FRAGEN ZUM MATERIAL:
A: Prüfen Sie, ob die folgenden Aussagen mit dem Text zur Komplementärmedizin übereinstimmen: (i) Die Abstimmung über den Verfassungsartikel fand im Mai 2009 statt. (ii) Weniger als die Hälfte der Schweizer Bürgerinnen und Bürger stimmte mit Ja. (iii) Der Beitrag sieht Handlungsbedarf in der Nachwuchsförderung. Antworten Sie jeweils mit Ja oder Nein und zitieren Sie die entscheidenden Worte des Textes genau.
B: Entnehmen Sie dem Text zur Komplementärmedizin wortgetreu den Abschnitt, der mit den Worten „Affiliations“ einsetzt und mit „in der Nachwuchsförderung!“ schließt.

BEREITGESTELLTER TEXT:
⁂

Komplementärmedizin – 10 Jahre nach der Abstimmung

Organisationen der Ärzteschaft
Édition
2019/2324
DOI:
https://doi.org/10.4414/bms.2019.17949
Bull Med Suisses. 2019;100(2324):795

Affiliations
Dr. med., Allgemeine Innere Medizin, Mitglied FMH, Homöopathie (SVHA), Präsidentin UNION Schweizerischer komplementärmedizinischer Ärzteorganisationen

Publié le 04.06.2019

10 Jahre nach der Abstimmung «Zukunft mit Komplementärmedizin» – viel erreicht, aber Handlungsbedarf in der Nachwuchsförderung!
Vor 10 Jahren, im Mai 2009, haben Volk und Stände den neuen Verfassungsartikel zur Berücksichtigung der Komplementärmedizin deutlich angenommen. 67 Prozent der Schweizer Bürgerinnen und Bürger haben Ja gesagt zur Berücksichtigung der Komplemen­tärmedizin in Anwendung, Lehre und Forschung.

⁂

AUSGANGSMATERIAL:
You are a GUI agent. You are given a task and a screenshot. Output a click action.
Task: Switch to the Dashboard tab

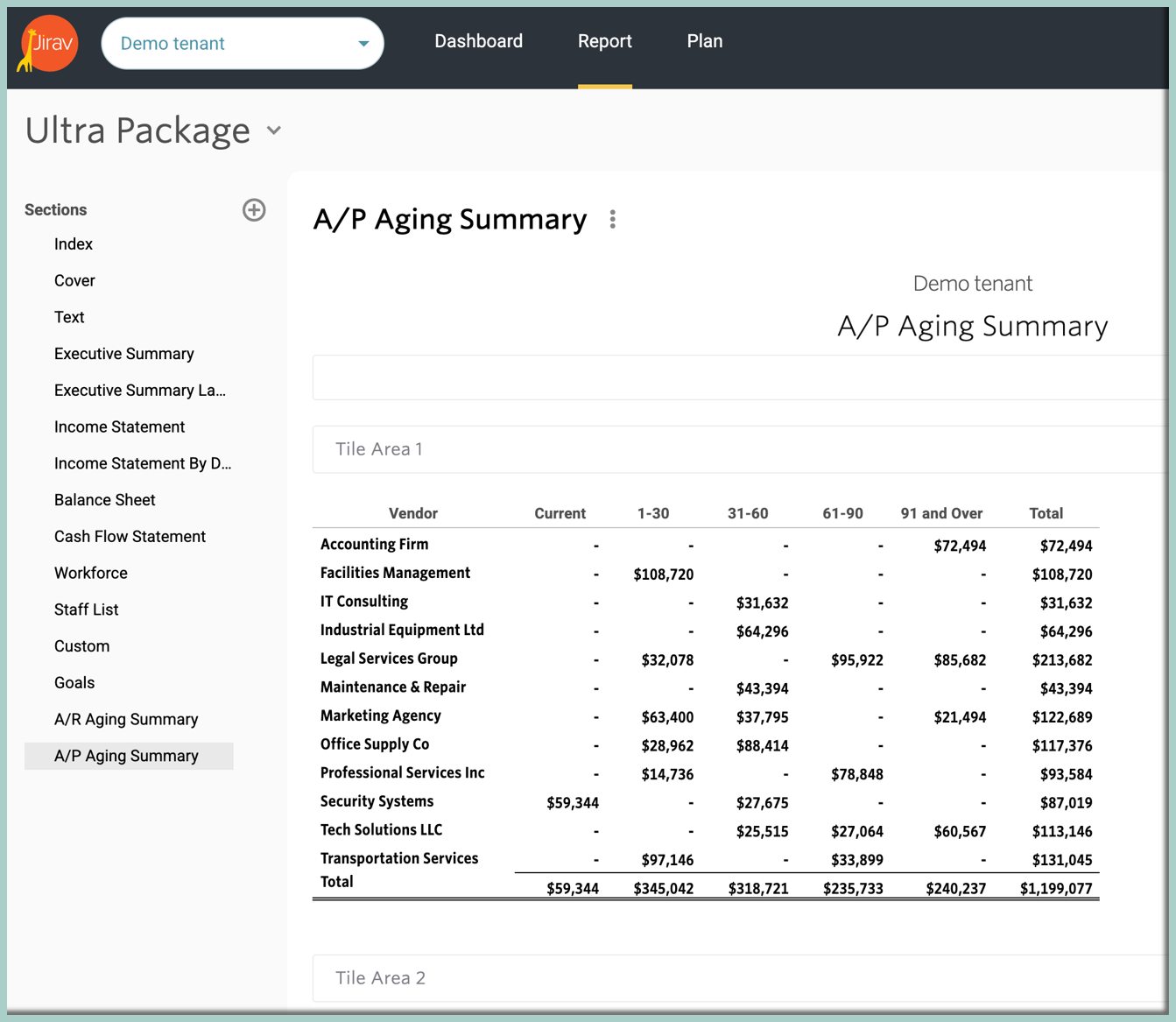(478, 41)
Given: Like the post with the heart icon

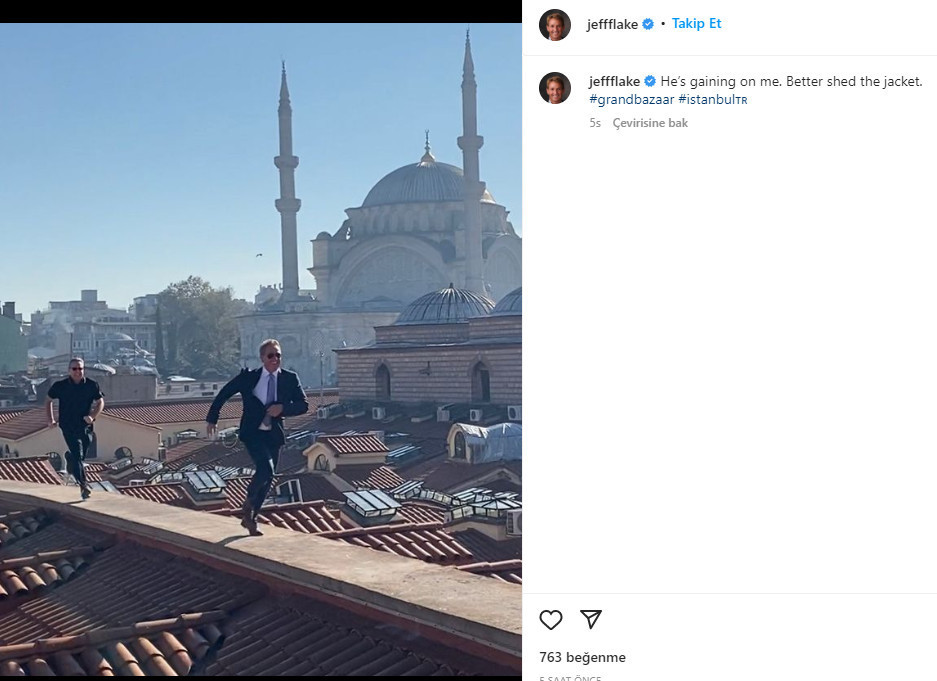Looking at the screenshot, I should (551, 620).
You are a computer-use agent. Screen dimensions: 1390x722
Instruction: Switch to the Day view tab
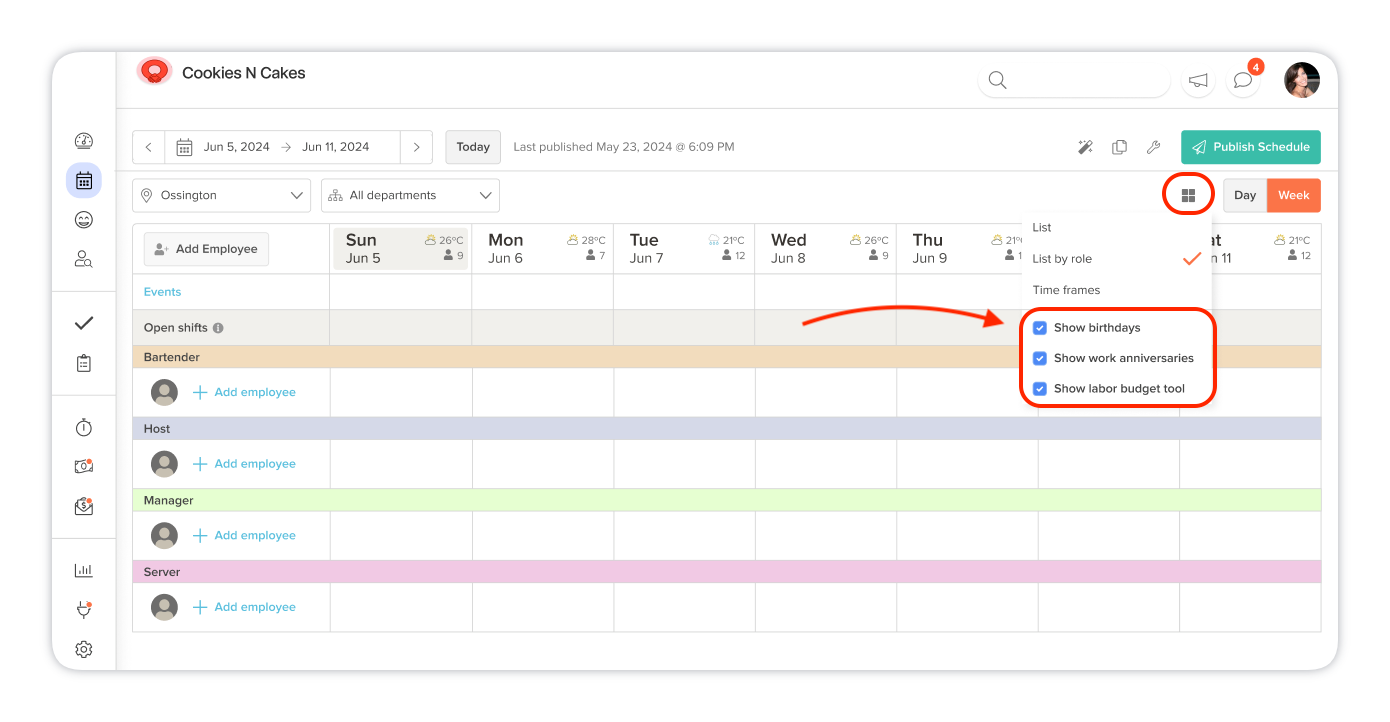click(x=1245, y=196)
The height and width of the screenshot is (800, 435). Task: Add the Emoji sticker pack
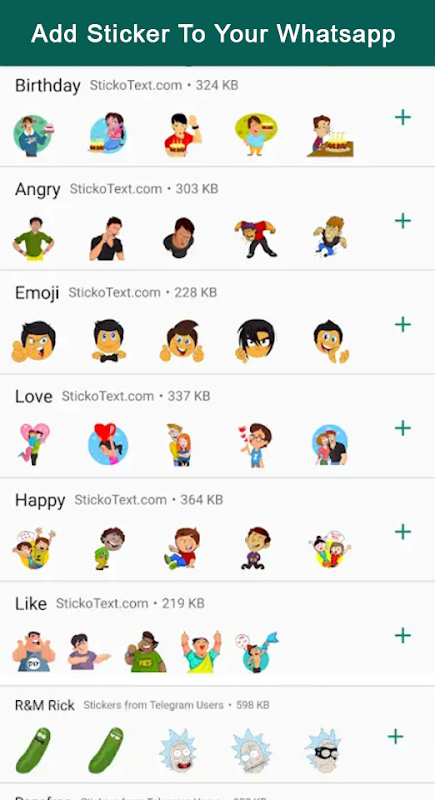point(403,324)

⁂

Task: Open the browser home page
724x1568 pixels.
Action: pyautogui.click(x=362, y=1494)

⁂

LÖSUNGEN DER AUFGABEN:
A:
(i) Ja: „Vor 10 Jahren, im Mai 2009, haben Volk und Stände den neuen Verfassungsartikel zur Berücksichtigung der Komplementärmedizin deutlich angenommen.“
(ii) Nein: „67 Prozent der Schweizer Bürgerinnen und Bürger haben Ja gesagt“
(iii) Ja: „viel erreicht, aber Handlungsbedarf in der Nachwuchsförderung!“

B:
Affiliations
Dr. med., Allgemeine Innere Medizin, Mitglied FMH, Homöopathie (SVHA), Präsidentin UNION Schweizerischer komplementärmedizinischer Ärzteorganisationen

Publié le 04.06.2019

10 Jahre nach der Abstimmung «Zukunft mit Komplementärmedizin» – viel erreicht, aber Handlungsbedarf in der Nachwuchsförderung!